Any plans for showing user's birthday on the settings page?

Sorry, I'm just kidding but that's the only thing I could think off when I heard the number 200!

drbojingle5y ago· 3 in thread

I'm curious to see how micro service management evolves over time and learn whether or not it will become viable for small companies. Hopefully one day its as cheap as writing a function is.

As it stands, with what I've seen and heard about microservices, I'd say the best way to deal with micro service anything is to use a monolith 90% of the time and for the rest of the time make sure your micro service could stand as it's own SAAS if given enough love.

Not a direct solution to your problem but might be an indirect one.

twh2705y ago

Right now I don't think microservice management is 'viable' even at larger companies. The custom deployment scripts & yaml to manage building, package/artifact repository, versioning, and deployment tends to be Too Damn Big, at least at the shops I've seen.

drbojingle5y ago

Oof. I haven't seen micro services much but, what I have seen makes me wonder what value people are actually expecting to get back. I hope the next iterations of this idea work better.

1 more reply

ex_amazon_sde5y ago

> Hopefully one day its as cheap as writing a function is.

When a network call is involved, never.

UK-Al055y ago· 3 in thread

You've broken the microservice abstraction if this a problem.

A team should own a microservice, you release as soon as the team able to.

You version your apis, so you don't break any services which rely on yours.

giantg25y ago

"You've broken the microservice abstraction if this a problem."

I agree, but in practice it seems more companies break it rather than follow it.

UK-Al055y ago

I agree people hop on the microservice bandwagon without really understanding the "philosophy" behind it. Then blame microservices when they struggle.

1 more reply

nonameiguess5y ago

Although this is true, there is still the additional problem that a lot of customers, specifically government customers, require frozen known versions of everything as a requirement for acceptance testing. Auditing standards for the aerospace industry require that what is running in ops is exactly the same version of everything that was running when an acceptance test was witnessed and signed.

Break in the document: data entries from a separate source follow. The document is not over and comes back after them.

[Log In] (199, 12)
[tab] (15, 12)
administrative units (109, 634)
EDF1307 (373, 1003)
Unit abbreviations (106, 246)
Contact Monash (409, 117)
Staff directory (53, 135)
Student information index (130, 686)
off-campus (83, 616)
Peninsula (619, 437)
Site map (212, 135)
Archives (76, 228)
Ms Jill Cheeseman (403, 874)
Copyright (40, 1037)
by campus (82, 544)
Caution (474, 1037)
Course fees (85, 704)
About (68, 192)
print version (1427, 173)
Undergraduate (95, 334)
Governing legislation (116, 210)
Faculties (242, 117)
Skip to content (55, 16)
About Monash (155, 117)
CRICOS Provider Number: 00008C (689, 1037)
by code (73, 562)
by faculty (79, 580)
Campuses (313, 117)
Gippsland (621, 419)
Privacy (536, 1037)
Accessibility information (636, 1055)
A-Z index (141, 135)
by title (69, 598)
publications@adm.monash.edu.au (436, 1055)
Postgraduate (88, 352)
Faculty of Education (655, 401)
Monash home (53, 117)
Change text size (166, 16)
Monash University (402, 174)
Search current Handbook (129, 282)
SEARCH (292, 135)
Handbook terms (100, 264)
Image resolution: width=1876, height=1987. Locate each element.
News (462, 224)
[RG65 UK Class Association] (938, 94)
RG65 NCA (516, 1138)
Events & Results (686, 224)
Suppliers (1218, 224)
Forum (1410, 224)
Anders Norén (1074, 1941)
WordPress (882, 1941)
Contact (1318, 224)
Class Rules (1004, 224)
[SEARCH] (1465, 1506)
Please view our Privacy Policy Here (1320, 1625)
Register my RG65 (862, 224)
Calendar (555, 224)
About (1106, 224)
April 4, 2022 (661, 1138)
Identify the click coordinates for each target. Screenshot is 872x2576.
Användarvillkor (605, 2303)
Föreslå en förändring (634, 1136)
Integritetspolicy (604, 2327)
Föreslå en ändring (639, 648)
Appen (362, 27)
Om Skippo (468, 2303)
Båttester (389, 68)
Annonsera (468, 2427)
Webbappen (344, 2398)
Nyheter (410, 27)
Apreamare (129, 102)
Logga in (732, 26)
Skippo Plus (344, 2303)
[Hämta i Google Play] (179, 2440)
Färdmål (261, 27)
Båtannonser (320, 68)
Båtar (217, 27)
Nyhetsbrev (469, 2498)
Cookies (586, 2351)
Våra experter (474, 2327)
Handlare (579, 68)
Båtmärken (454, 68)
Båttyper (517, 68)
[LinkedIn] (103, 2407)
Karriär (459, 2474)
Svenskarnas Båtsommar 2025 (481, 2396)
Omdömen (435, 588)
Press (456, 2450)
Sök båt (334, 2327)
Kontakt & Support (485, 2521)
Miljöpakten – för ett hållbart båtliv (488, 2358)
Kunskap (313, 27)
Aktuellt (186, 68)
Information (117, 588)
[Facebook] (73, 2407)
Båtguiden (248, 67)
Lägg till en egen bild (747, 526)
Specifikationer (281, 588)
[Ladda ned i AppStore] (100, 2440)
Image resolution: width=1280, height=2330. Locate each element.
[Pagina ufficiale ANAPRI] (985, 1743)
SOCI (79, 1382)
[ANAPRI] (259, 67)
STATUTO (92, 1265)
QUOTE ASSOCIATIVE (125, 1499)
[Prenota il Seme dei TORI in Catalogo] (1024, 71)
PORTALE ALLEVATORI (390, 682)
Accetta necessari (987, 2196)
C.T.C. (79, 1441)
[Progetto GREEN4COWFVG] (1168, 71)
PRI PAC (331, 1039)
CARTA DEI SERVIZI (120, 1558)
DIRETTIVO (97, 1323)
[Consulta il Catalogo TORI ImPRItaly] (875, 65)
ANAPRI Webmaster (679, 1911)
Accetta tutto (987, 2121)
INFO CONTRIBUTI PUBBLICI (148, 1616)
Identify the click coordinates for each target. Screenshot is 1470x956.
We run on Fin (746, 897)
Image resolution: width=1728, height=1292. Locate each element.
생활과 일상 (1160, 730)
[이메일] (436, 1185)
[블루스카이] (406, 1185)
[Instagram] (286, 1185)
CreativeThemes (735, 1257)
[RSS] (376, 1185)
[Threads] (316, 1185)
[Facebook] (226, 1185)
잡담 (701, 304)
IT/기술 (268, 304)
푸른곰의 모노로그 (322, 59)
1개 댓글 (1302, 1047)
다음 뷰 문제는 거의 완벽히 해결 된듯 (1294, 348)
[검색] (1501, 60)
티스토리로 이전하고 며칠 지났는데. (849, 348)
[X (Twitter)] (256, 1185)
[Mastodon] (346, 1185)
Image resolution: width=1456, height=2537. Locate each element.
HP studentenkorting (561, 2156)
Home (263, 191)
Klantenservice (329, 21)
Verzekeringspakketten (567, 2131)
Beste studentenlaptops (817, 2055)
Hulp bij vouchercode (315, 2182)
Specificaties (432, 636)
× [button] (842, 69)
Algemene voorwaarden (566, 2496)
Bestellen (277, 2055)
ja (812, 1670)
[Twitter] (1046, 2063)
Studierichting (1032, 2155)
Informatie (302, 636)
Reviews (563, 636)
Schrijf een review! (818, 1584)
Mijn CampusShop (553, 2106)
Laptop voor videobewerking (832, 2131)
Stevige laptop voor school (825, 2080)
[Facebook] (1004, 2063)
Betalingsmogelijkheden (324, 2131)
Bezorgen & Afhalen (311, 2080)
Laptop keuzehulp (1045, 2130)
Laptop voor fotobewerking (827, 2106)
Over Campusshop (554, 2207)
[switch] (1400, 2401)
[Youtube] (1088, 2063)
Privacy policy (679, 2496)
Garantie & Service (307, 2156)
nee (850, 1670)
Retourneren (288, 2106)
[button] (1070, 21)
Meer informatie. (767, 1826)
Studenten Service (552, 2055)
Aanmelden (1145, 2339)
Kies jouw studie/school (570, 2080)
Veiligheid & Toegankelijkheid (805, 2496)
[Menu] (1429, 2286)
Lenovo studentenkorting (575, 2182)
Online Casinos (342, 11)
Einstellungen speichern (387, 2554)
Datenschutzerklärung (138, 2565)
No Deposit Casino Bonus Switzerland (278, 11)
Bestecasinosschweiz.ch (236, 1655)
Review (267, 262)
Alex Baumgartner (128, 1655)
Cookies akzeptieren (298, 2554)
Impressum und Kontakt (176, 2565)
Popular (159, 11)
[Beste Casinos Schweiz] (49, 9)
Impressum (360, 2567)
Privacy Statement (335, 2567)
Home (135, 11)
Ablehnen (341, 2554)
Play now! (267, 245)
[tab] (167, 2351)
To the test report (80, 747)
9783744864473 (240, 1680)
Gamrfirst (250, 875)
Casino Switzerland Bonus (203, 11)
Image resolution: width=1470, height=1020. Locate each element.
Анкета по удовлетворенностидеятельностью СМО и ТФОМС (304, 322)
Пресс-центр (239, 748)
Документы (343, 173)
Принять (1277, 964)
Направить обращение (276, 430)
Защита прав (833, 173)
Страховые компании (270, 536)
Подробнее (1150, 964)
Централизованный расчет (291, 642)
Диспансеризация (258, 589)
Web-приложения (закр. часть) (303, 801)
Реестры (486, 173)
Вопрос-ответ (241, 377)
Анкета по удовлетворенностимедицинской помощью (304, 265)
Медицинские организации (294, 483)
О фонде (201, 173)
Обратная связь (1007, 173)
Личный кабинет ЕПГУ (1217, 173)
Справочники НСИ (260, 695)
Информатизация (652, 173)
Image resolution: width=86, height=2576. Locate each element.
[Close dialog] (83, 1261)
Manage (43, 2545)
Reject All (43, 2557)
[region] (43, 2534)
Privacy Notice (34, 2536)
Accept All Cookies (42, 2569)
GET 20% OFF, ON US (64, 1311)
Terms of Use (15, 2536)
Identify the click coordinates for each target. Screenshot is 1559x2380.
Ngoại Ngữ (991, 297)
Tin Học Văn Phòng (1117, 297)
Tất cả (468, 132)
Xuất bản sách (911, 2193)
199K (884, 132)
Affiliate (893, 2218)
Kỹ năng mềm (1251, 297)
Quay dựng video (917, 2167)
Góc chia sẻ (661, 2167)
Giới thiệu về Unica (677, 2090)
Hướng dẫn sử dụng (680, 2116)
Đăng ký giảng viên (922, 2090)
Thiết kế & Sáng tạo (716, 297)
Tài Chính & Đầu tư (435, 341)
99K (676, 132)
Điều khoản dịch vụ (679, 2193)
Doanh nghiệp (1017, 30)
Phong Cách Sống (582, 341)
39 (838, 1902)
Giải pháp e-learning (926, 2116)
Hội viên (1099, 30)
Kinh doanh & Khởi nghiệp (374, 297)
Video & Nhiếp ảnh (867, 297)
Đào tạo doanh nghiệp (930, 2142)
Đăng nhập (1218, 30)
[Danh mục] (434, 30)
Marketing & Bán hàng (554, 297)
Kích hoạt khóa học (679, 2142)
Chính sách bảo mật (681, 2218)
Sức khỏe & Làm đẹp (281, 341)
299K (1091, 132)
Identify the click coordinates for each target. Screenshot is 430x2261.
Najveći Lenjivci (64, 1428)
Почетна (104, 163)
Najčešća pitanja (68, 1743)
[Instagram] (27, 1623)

It's a totally impractical standard for modern software development, but the developers themselves have no choice in the matter until the customers change.

johnx123-up5y ago· 1 in thread

From the previous discussion https://news.ycombinator.com/item?id=16166645

1. https://github.com/gocd/gocd - 6.1k stars

2. https://github.com/Shopify/shipit-engine - 1.2k stars

3. https://github.com/guardian/riff-raff - 252 stars

4. https://github.com/ankyra/escape - 201 stars

5. https://github.com/kiwicom/crane - 92 stars

6. https://github.com/tim-group/orc - 34 stars

7. https://github.com/wballard/starphleet - 19 stars (dead?)

8. https://spinnaker.io/

theptip5y ago

ArgoCD could be on the list too.

anishdhar5y ago· 1 in thread

We're building Cortex (https://www.getcortexapp.com/) to solve this problem :) We help you track all your microservices and integrate with all your 3rd party tooling to build a single pane of glass for your architecture. Happy to give you a demo if you're interested!

headcanon5y ago

We're new customers of Cortex at my workplace and I can't recommend it enough. Its delivering a lot of value to us, mainly around keeping track of service "quality" metrics. Team is very responsive and is constantly improving the app. Big fan!

abunuwas5y ago· 1 in thread

In a previous job had tons of microservices and tons of environments, so it was getting difficult to track what was deployed where. We opted for a simple solution to this: we wrote a very simple CLI that makes the deployments and at the same time registers the deployment in a DynamoDB table. Then to get a picture of a certain environment we just had to list all services for that environment. You could also list the history of releases for a certain service in a certain environment.

abunuwas5y ago

To clarify: we tracked not only microservices but also UI deployments. We had what they now call "microfrontends"

vbsteven5y ago· 1 in thread

My usual setup is pretty simple with each service in its own git repository with a Gitlab pipeline:

  * build code
  * run tests (unit + integration using database)
  * build docker image
  * push to gitlab registry
  * deploy to staging k8s environment by using a custom image that just templates a .yml and does `kubectl apply` against the staging cluster
  * optional extra "deploy to production" that works in the same way but is triggered with a manual button click in the pipeline.

I don't do canary deploys or anything. Just deploy to staging, and if it works, promote to production.

For some projects I have "staging test scripts" which I can run from my devmachine or CI that check some common scenarios. The test scripts are mostly blackbox using an HTTP client to perform a series of requests and assert responses. (signup flow scenario for example)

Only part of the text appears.